# A good gunsmith is everything!! :)



## mike suttle (Feb 19, 2008)

I just got my new Salyer Custom Caspian 1911 back a few weeks ago and I finally had the chance to zero it today and shoot a practice match with it.
It still needs a little tweeking (needs a roll trigger, not the crisp trigger that it has now, needs a flat mainspring housing as I cant stand this arched housing it has now, and it needs a 1" scope with low profile rings. All I had lying around was these 30mm scopes so I just slapped one on to shoot it today)
The first group was fired from a table just to see how well it will group. that is a little under a two inch 10 shot group at 50 yards from a pretty unstable bench, in a ransom rest I think it will group much better and should shoot around 1.5" or less.
The group pictured with the gun was fired in a Bullseye pistol training match (50 yards standing, unsupported, one hand) 
This gun really hammers!

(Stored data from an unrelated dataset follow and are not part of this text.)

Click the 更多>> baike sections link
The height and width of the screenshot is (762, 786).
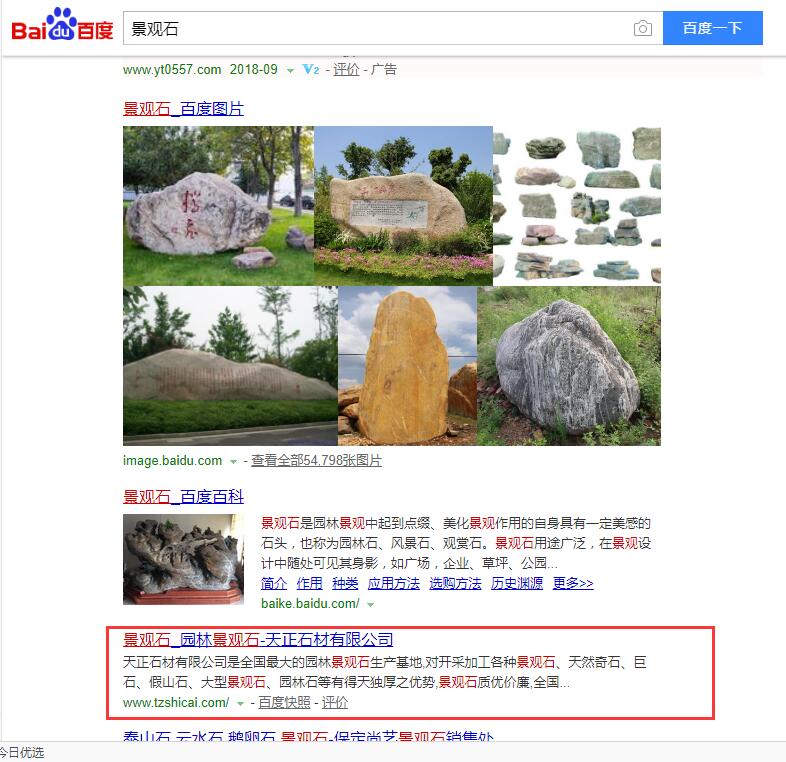pos(573,583)
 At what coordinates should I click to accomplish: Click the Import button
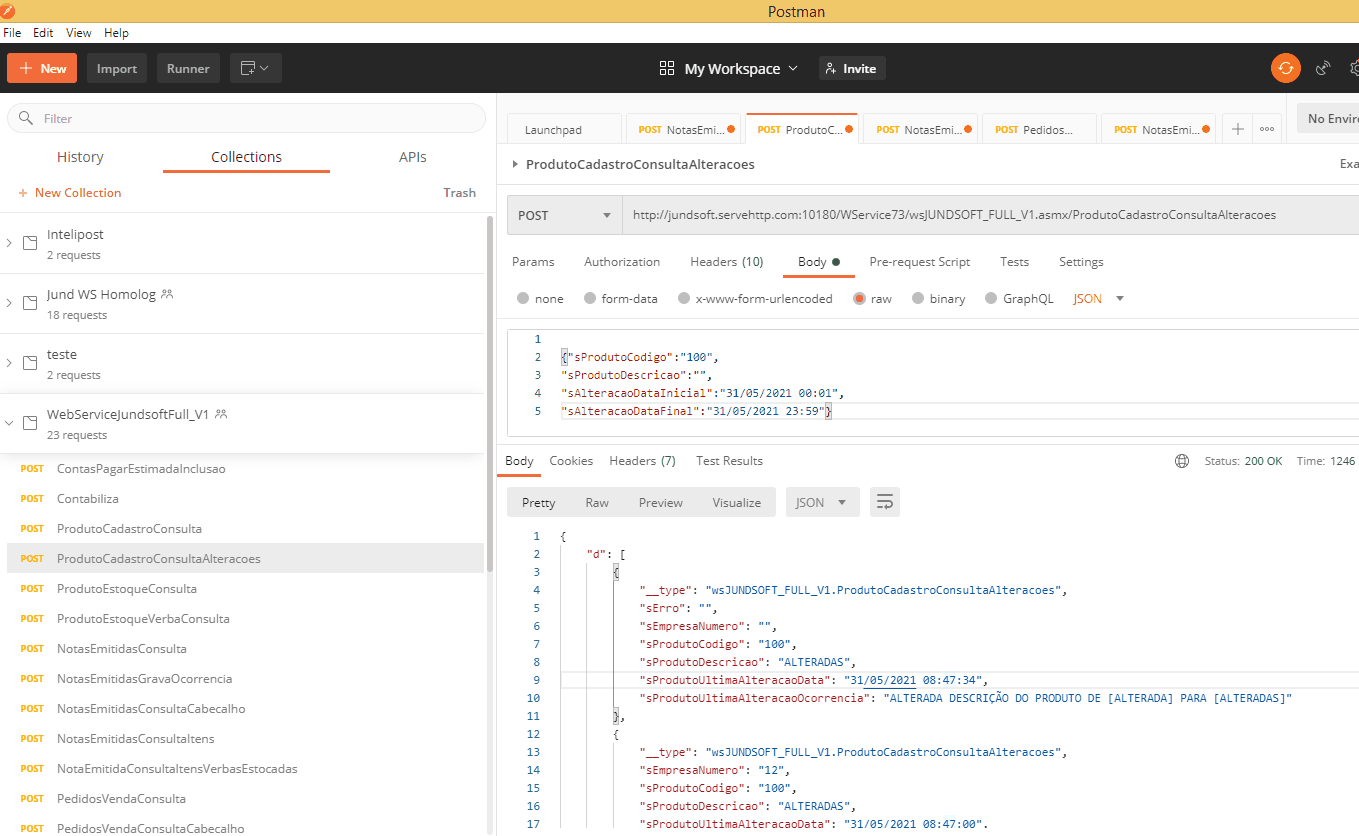tap(117, 68)
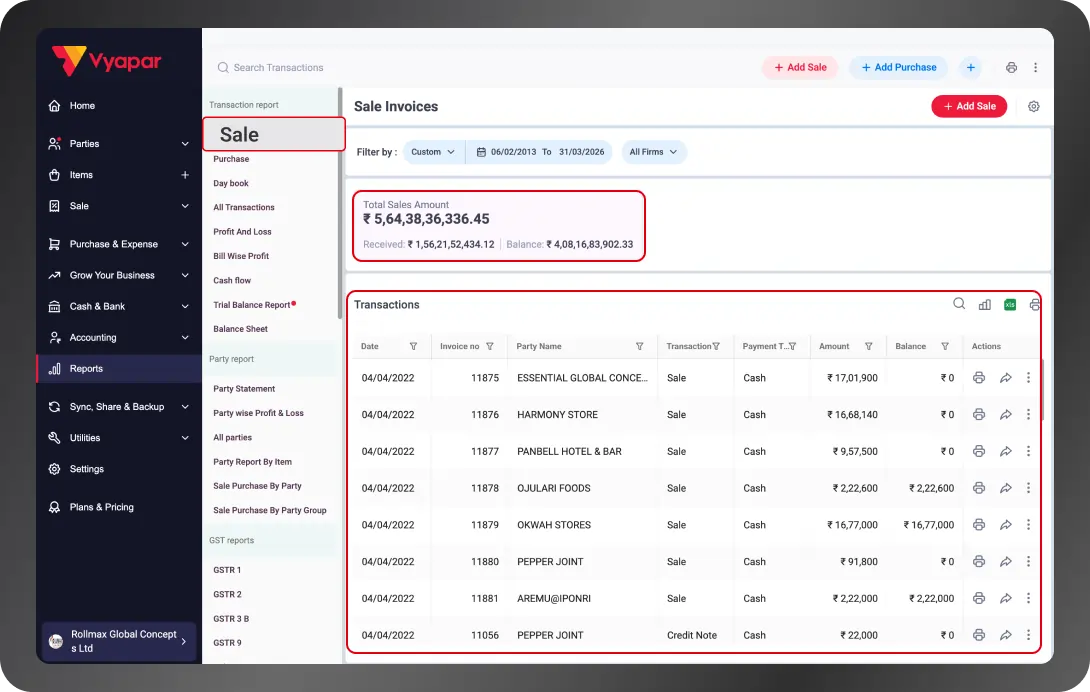
Task: Print invoice 11875 using row printer icon
Action: [978, 377]
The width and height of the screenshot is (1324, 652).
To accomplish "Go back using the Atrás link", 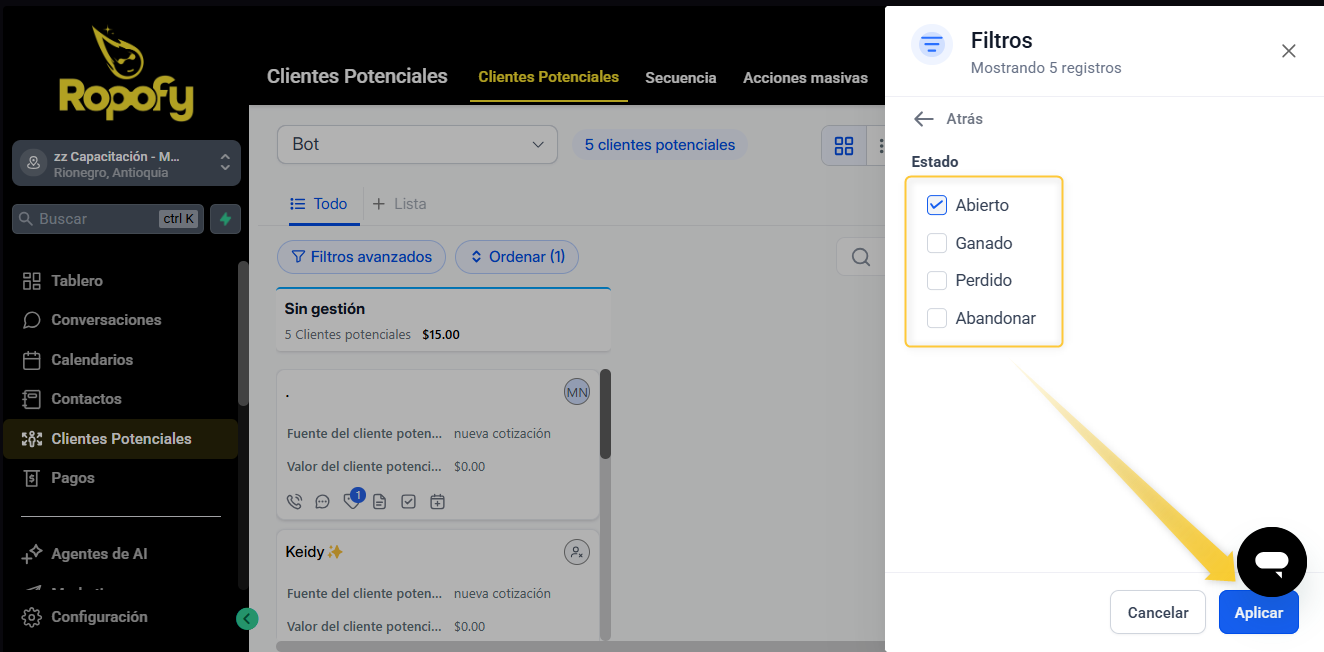I will tap(948, 119).
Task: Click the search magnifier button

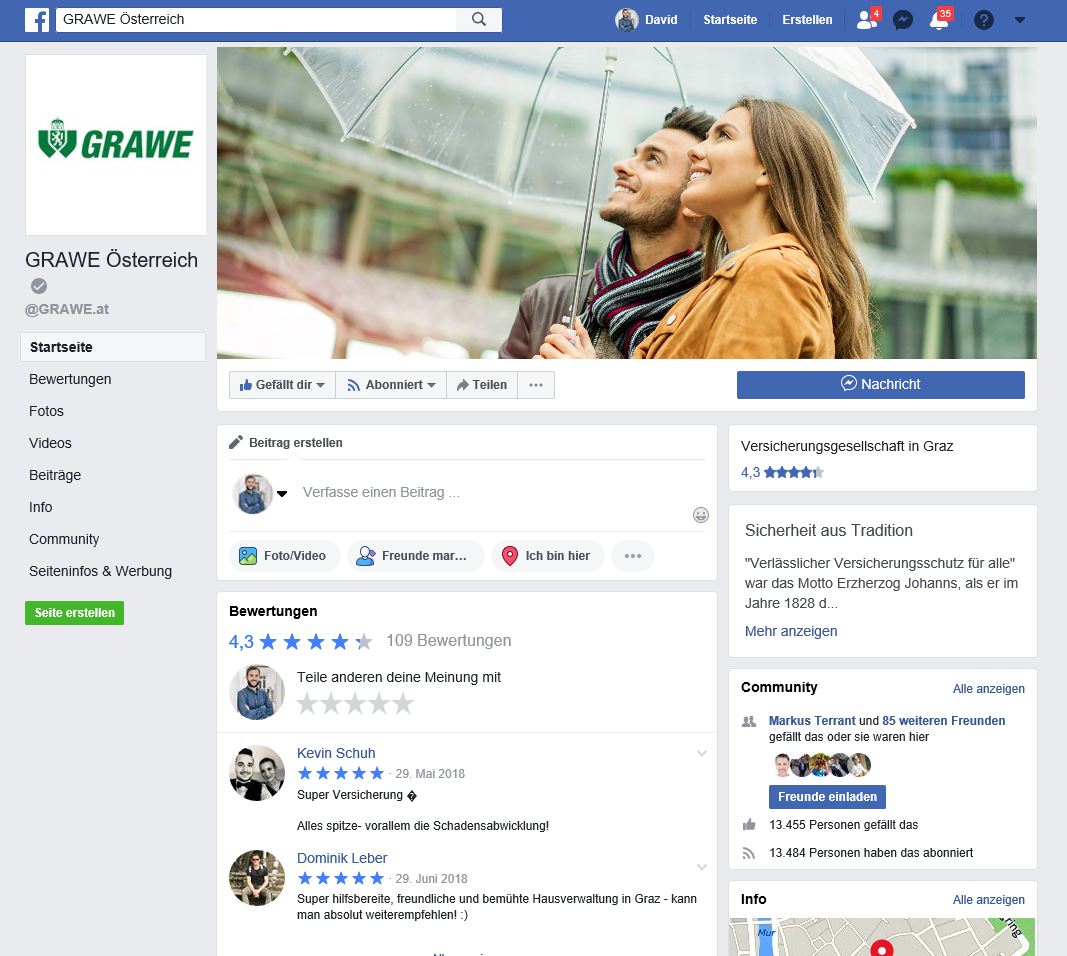Action: (x=479, y=20)
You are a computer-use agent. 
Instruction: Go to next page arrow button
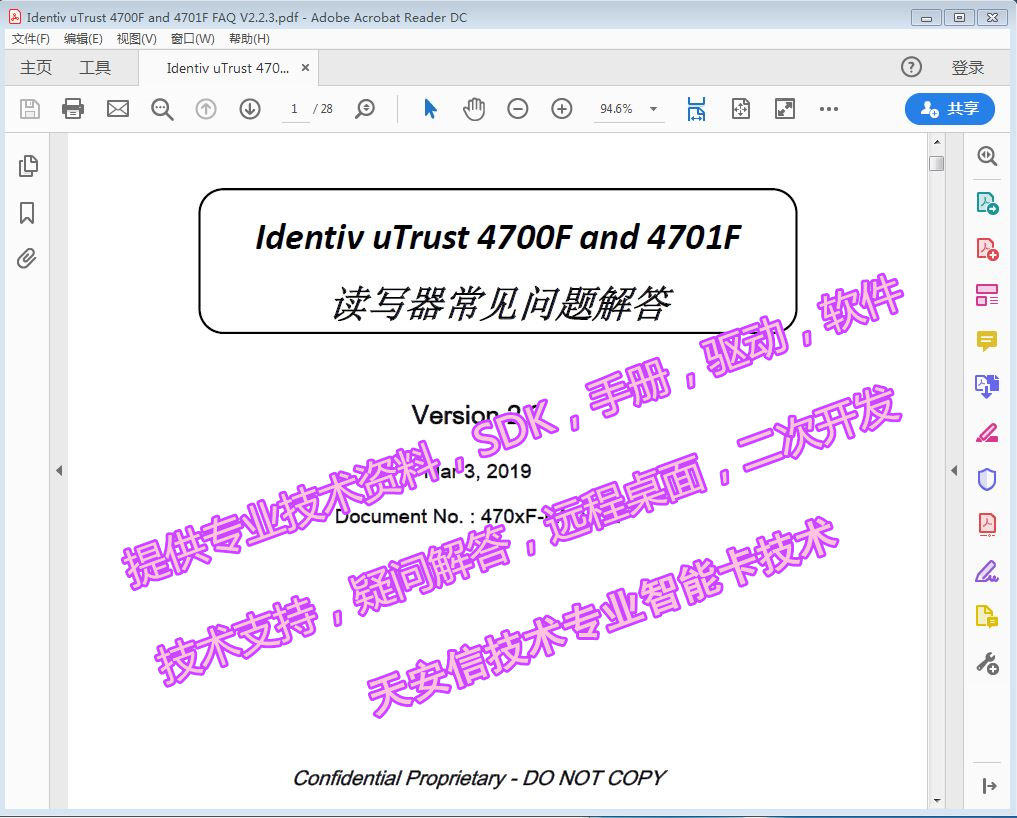tap(250, 109)
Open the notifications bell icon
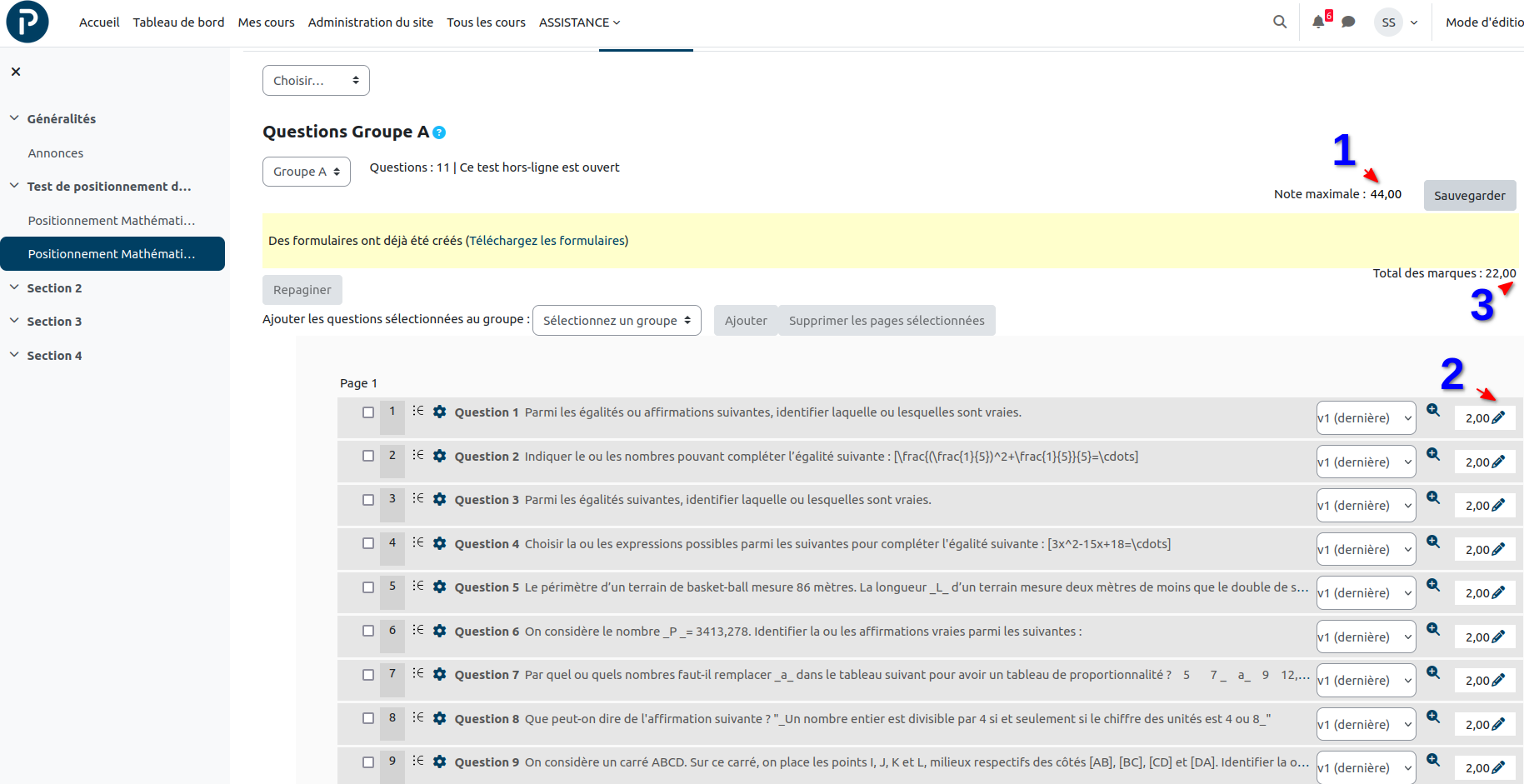The image size is (1524, 784). click(x=1318, y=22)
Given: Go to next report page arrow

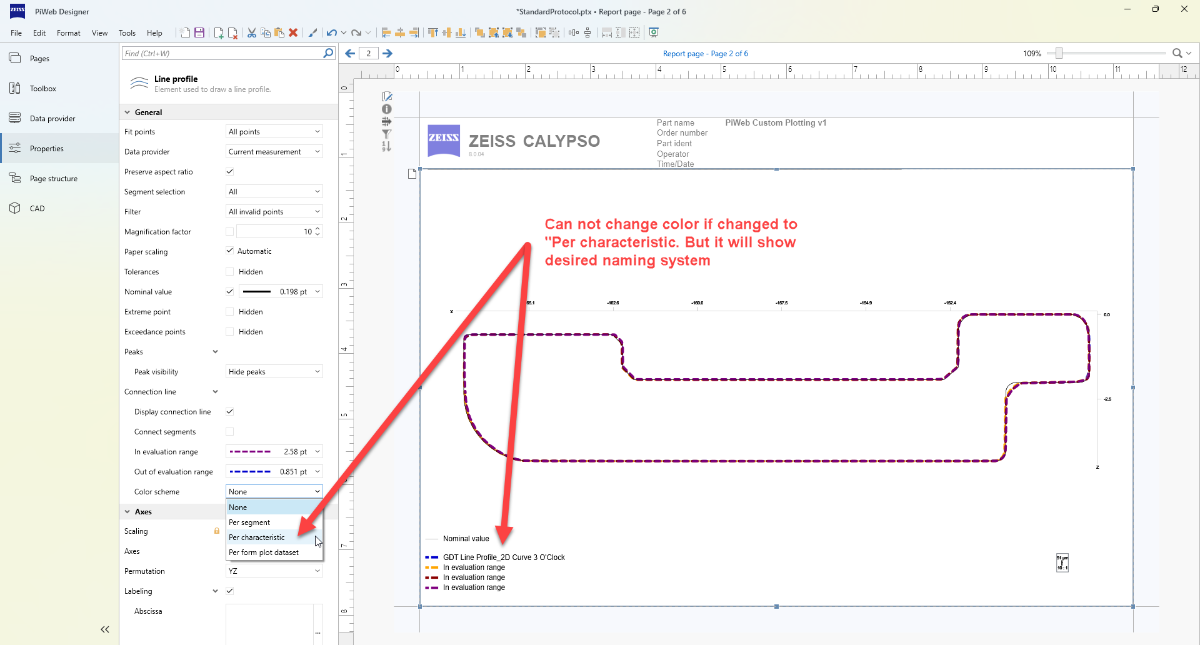Looking at the screenshot, I should pos(387,53).
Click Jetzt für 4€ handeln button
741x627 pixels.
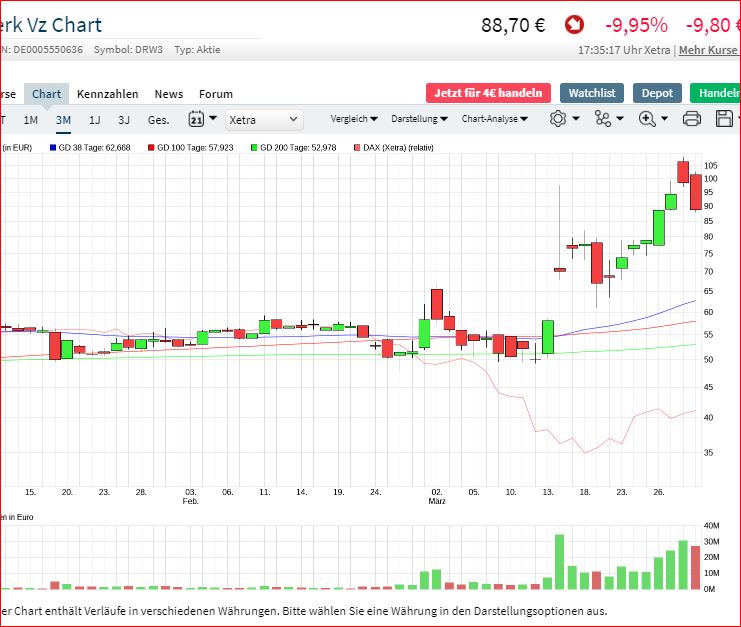tap(488, 93)
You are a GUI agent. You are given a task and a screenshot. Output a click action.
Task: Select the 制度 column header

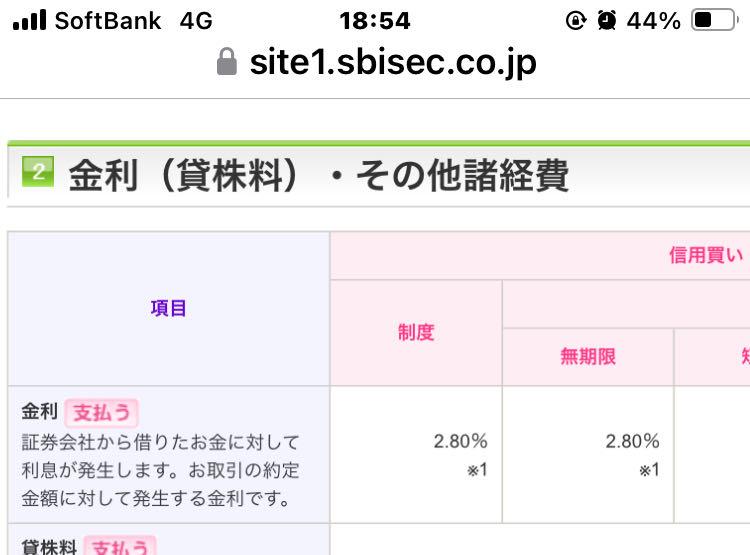(416, 333)
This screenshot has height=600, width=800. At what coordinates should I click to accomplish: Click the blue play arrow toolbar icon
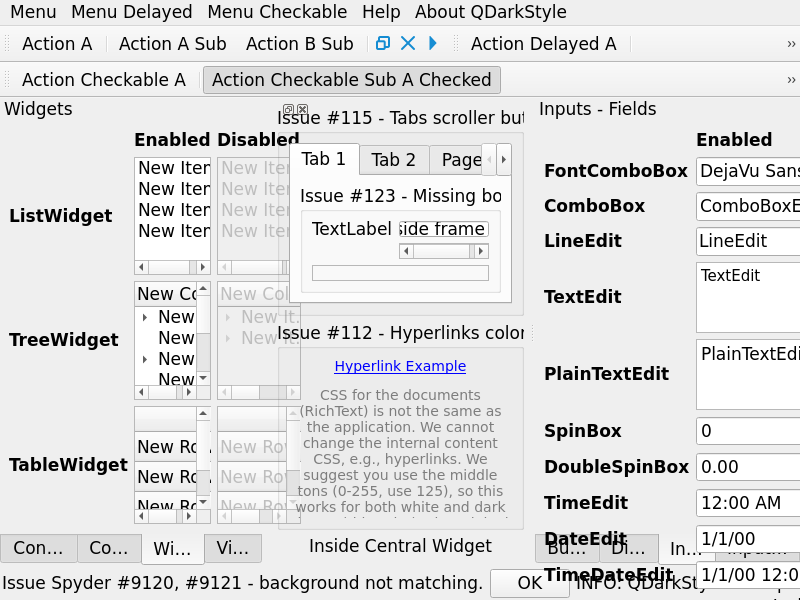(x=433, y=43)
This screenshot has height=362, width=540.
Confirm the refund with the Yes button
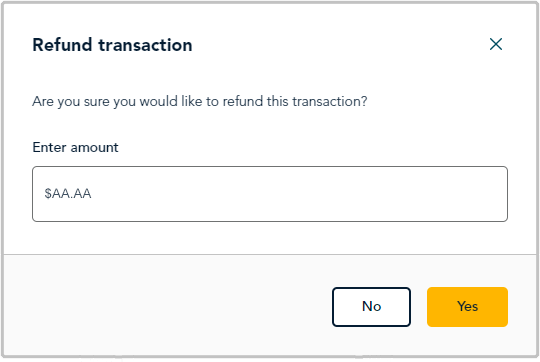(x=467, y=307)
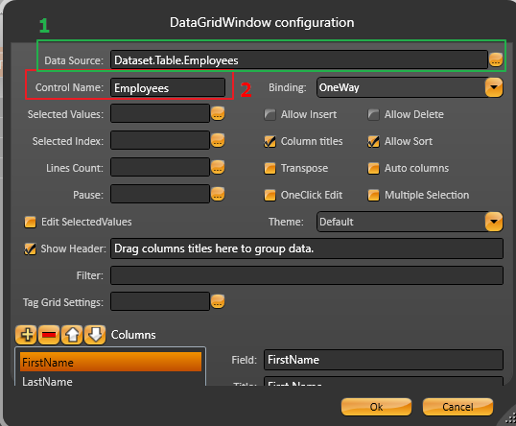Move the column down with the arrow icon
Viewport: 516px width, 426px height.
(x=95, y=335)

If you are not a bulleye pistol shooter this may not mean much to you, but if you are then I think you will agree that it is not too shabby.


----------



## Ashley Campbell (Jun 21, 2009)

^ Caspian Lake, VT. (Took this picture Thanksgiving 2008) Best 1911 frame you can buy, IMHO.


----------



## james mackey (Mar 28, 2009)

Nice! It is probably not apparent to the casual shooter how much work goes into a piece like that. The difference between a 3-4" group and a 1.5" group (at that distance) requires a full custom gun and a world class shooter. Congrats on the new toy.


----------



## chris haynie (Sep 15, 2009)

NICE!!!!!

Was this built by the guy who builds your national match pistols?

what kind of load do you shoot in your bullseye guns?

do you prefer that scope mount over the C-more type frame mounts? 

arched MSH are bad for me too...i swap mine out right a way.i got smallish hands which is one of the reasons i love the 1911s, but those arched MSH but my lower palm too far out off the backstrap. there was a killer deal on MSHs from Ed Brown at brownells site a while back. got a couple for the bobtails...


----------



## Chris McDonald (May 29, 2008)

Man, at fifty yards that’s some ninja shooting. I am so not worthy of a custom gun, Im not even worth of off the shelf. I think I sent you a PM a while back that I was going to give some shooting a try. One of these days I would love to see your place, you got guns, dogs and dirt bikes. In NJ I can get myself arrested in 2 minutes with one of any of the three. 
 I still suck at shooting, but getting much better. At 50 yards I can now hit a barn, maybe even a barn door with my revolver.


----------



## shawn murace (Feb 20, 2007)

mike suttle said:


> The group pictured with the gun was fired in a Bullseye pistol training match (50 yards standing, unsupported, one hand)
> This gun really hammers! If you are not a bulleye pistol shooter this may not mean much to you, but if you are then I think you will agree that it is not too shabby.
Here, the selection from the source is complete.